Perennial herb 10 cm - 1.2 m tall Leaves: opposite, stalkless, medium green, 3 - 16 cm long, 1 - 5 cm wide, more or less lance-shaped, three- to five-nerved, non-toothed, but with rough-bristly or prickly-hairy edges. The leaf shape changes along the stem, with the upper leaves being lance- to egg-shaped; the middle leaves being more narrow and grading toward elliptic; the lower leaves being more oblong, and much smaller than those above; and the lowest leaves reduced to scales. Inflorescence: of one to twenty-five, often stalkless, erect flowers clustered at the the stem apex, and often also in the axils of the upper one to six leaves, or additionally at the ends of short branches. The terminal inflorescence is normally subtended by two pairs of large, leaf-like bracts. Flowers: bluish with white markings, 3 - 4.5 cm long, radially symmetric, club-shaped, closed, and subtended by a pair of linear to inversely lance-shaped bracts. Sepals: five, but fused into a 0.8 - 1.4 cm long, hairless tube, then separating into 0.2 - 1.5 cm long, 0.8 - 6.4 mm wide, lance-shaped lobes with rough-bristly edges. Petals: five, but fused with longer, whitish membranes (plaits) between the erect, thin, narrow, tiny, abruptly short pointed petal lobes. The separate portion of the petal lobes is scarcely 1 mm long, and is obviously surpassed by the 0.75 - 4 mm long, 2.5 - 7 mm wide, fairly erect, flat-topped, fringe-tipped plaits, which form most of the top of the flower. While the petal tube is whitish at its base, it becomes more colored with blue upwards (changing to blue-violet with age), and the nearly white alternating plaits are usually pale blue where they are fused to the petals. Stamens: five, attached to the inside of the petal tube, the filaments 0.8 - 1.2 cm long, with the anthers fused together. Pistil: with a single-chambered, superior ovary; a short, stout style; and a two-lobed stigma. There is a whorl of nectar glands present around the base of the ovary, though they are not attached to the fused petal tube base. Fruit: a single-chambered, two-valved, elliptic capsule containing numerous seeds. Stems: one to twenty, erect (occasionally somewhat decumbent), hairless, and usually unbranched. Seeds: flattened, winged, and smooth.
Similar species: Gentiana andrewsii var. andrewsii is very similar to the more rare, western variety, G. andrewsii var. dakotica, but that variety can be distinguished by its better developed petal lobes, which are triangular to rounded, and often up to 3 mm long. Two other species of closed gentians in our area which may be confused with G. andrewsii var. andrewsii include G. alba, which differs by having whitish flowers, and completely hairless leaf edges and sepal lobes; and G. saponaria, which has much narrower leaves (under 2 cm wide) with shorter, not long pointed tips, and the petal lobes are about as long as the fused plaits.
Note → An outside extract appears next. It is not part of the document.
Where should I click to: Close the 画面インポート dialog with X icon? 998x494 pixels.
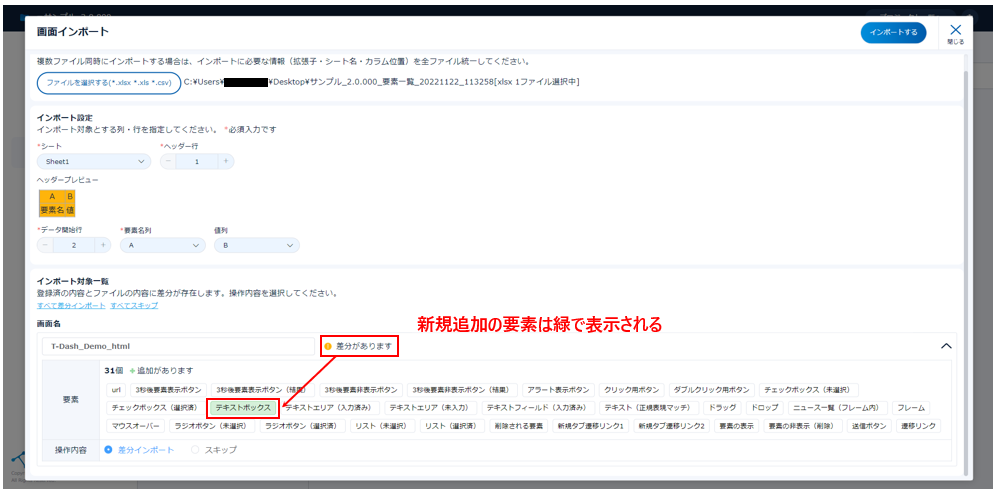tap(955, 31)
Flowering: August to October
Habitat and ecology: Occasional in damp prairies, wet meadows, and other moist open ground.
Occurence in the Chicago region: native
Notes: The only observed pollinators for this gentian are bumblebees, which appear to be the only insects strong enough and smart enough to open the closed flowers (Costelloe 1988).
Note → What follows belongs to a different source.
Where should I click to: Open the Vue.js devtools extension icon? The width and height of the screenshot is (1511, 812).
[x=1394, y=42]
Etymology: Gentiana is named after Gentius, king of Illyria, who supposedly discovered a medicinal value for the yellow gentian. Andrewsii is named after the English botanical artist Henry C. Andrews.
Author: The Field Museum
From Flora of Indiana (1940) by Charles C. Deam
Infrequent in all parts of the state except in the knobstone area, in low woods, roadside ditches, low ground about lakes, and interdunal flats. Flowers vary in color from light to dark blue although I have one specimen from Steuben County that is maroon.